[Data entries]

============================================================

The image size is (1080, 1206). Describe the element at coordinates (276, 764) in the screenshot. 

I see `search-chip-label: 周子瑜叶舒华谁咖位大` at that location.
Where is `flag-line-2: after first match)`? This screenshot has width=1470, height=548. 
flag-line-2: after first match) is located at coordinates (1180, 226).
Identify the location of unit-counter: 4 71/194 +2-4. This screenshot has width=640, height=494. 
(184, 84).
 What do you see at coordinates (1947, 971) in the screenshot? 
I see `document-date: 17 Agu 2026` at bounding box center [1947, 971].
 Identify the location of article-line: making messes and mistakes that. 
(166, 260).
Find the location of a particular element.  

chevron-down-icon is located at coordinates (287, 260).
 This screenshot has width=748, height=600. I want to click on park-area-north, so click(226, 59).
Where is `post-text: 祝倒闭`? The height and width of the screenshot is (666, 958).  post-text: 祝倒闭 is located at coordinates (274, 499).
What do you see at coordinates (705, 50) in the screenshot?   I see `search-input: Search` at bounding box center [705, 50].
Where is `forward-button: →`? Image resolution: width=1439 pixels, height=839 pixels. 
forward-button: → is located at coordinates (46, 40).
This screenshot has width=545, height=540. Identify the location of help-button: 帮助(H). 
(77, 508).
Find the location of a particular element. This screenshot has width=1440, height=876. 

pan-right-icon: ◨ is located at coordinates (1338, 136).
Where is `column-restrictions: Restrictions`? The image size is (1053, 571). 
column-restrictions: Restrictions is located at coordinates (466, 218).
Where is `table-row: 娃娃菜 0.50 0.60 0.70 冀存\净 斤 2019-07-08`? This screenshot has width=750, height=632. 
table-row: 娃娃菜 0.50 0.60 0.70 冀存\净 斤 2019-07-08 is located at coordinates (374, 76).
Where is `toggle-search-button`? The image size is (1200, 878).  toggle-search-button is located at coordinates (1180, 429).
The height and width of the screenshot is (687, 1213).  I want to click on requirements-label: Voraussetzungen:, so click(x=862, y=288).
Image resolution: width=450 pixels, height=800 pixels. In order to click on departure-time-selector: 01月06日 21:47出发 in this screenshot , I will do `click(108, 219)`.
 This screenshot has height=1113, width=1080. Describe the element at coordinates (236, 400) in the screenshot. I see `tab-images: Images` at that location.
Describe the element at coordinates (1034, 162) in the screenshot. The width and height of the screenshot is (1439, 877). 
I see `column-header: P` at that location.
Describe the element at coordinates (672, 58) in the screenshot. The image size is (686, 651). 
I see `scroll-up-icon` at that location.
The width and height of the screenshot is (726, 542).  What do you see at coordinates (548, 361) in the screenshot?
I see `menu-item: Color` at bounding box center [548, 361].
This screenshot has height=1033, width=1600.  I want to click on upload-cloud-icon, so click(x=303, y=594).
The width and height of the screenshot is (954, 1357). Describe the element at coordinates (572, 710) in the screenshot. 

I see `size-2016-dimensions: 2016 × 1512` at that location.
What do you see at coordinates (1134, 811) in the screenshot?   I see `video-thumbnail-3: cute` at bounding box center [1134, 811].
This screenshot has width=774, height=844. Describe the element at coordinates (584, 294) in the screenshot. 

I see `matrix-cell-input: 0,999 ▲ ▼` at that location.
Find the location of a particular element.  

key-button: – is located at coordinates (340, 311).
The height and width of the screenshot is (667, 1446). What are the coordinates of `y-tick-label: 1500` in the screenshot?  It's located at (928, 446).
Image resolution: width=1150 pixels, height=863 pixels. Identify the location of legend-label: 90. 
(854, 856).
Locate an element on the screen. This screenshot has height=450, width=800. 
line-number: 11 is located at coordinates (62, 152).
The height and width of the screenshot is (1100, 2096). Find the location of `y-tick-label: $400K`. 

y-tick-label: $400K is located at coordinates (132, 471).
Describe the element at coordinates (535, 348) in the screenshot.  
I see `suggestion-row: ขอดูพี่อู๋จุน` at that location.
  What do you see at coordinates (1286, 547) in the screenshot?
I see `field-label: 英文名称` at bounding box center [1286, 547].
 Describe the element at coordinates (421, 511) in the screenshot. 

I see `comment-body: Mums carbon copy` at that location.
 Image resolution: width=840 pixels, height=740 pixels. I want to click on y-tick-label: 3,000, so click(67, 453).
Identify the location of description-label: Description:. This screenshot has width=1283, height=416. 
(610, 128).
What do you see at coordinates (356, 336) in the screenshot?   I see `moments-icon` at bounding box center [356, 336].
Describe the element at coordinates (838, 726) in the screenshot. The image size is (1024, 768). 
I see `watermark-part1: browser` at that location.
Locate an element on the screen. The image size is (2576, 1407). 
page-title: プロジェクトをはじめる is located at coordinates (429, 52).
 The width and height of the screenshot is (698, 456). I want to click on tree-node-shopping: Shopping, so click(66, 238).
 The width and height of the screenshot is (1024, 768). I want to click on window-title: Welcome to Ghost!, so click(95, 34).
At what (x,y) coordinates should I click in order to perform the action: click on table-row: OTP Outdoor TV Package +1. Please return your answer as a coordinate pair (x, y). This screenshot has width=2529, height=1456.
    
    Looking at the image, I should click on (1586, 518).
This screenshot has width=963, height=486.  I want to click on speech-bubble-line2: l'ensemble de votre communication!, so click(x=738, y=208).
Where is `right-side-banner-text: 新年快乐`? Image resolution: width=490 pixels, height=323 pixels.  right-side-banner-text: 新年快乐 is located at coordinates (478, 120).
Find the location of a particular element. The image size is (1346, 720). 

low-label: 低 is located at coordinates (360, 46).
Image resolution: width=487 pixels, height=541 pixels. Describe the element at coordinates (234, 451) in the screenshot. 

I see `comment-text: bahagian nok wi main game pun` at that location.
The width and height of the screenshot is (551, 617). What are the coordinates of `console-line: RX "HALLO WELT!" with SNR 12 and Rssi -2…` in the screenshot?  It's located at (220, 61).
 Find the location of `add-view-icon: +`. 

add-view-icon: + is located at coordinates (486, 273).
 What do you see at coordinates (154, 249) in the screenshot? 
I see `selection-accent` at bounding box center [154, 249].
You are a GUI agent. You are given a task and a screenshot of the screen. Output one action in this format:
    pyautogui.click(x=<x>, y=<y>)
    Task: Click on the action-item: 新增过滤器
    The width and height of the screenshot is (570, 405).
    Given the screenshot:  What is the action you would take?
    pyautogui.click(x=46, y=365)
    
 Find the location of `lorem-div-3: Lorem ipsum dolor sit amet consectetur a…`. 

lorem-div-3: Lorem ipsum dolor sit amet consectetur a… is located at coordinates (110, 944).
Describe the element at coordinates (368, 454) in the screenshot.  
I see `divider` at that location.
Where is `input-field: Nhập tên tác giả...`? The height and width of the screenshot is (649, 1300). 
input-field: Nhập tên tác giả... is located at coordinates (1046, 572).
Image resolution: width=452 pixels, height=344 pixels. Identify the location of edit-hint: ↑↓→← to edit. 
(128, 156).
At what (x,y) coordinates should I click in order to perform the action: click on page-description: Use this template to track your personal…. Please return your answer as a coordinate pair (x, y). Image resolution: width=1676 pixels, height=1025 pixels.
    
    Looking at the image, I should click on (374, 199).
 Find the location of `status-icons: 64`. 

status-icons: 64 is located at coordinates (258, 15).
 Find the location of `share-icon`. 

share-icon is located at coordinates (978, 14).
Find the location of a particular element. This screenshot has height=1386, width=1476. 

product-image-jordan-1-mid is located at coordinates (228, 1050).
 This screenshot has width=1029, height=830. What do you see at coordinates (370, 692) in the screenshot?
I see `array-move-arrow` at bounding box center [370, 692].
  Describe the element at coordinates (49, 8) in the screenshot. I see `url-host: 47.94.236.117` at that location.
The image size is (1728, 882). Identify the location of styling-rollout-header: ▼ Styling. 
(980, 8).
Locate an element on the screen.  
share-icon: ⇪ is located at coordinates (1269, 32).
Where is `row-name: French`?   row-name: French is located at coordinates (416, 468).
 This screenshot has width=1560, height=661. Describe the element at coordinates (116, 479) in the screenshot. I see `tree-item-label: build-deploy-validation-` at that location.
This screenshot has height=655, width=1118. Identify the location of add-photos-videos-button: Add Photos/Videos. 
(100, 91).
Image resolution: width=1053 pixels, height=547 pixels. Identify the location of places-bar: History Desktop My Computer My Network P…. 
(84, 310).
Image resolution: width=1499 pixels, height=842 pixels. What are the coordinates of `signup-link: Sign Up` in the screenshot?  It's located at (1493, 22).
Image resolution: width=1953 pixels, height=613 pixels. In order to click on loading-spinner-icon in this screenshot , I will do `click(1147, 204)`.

============================================================

* _DESCRIPTION OF THE TASK_
Format everything from the start of the records down to the line containing "coordinates (274, 499)." as a JSON list of strings, one per line, with blank lines omitted.

* _ANSWER FOR THIS EXERCISE_
[
  "The image size is (1080, 1206). Describe the element at coordinates (276, 764) in the screenshot. ",
  "I see `search-chip-label: 周子瑜叶舒华谁咖位大` at that location.",
  "Where is `flag-line-2: after first match)`? This screenshot has width=1470, height=548. ",
  "flag-line-2: after first match) is located at coordinates (1180, 226).",
  "Identify the location of unit-counter: 4 71/194 +2-4. This screenshot has width=640, height=494. ",
  "(184, 84).",
  " What do you see at coordinates (1947, 971) in the screenshot? ",
  "I see `document-date: 17 Agu 2026` at bounding box center [1947, 971].",
  " Identify the location of article-line: making messes and mistakes that. ",
  "(166, 260).",
  "Find the location of a particular element.  ",
  "chevron-down-icon is located at coordinates (287, 260).",
  " This screenshot has width=748, height=600. I want to click on park-area-north, so click(226, 59).",
  "Where is `post-text: 祝倒闭`? The height and width of the screenshot is (666, 958).  post-text: 祝倒闭 is located at coordinates (274, 499)."
]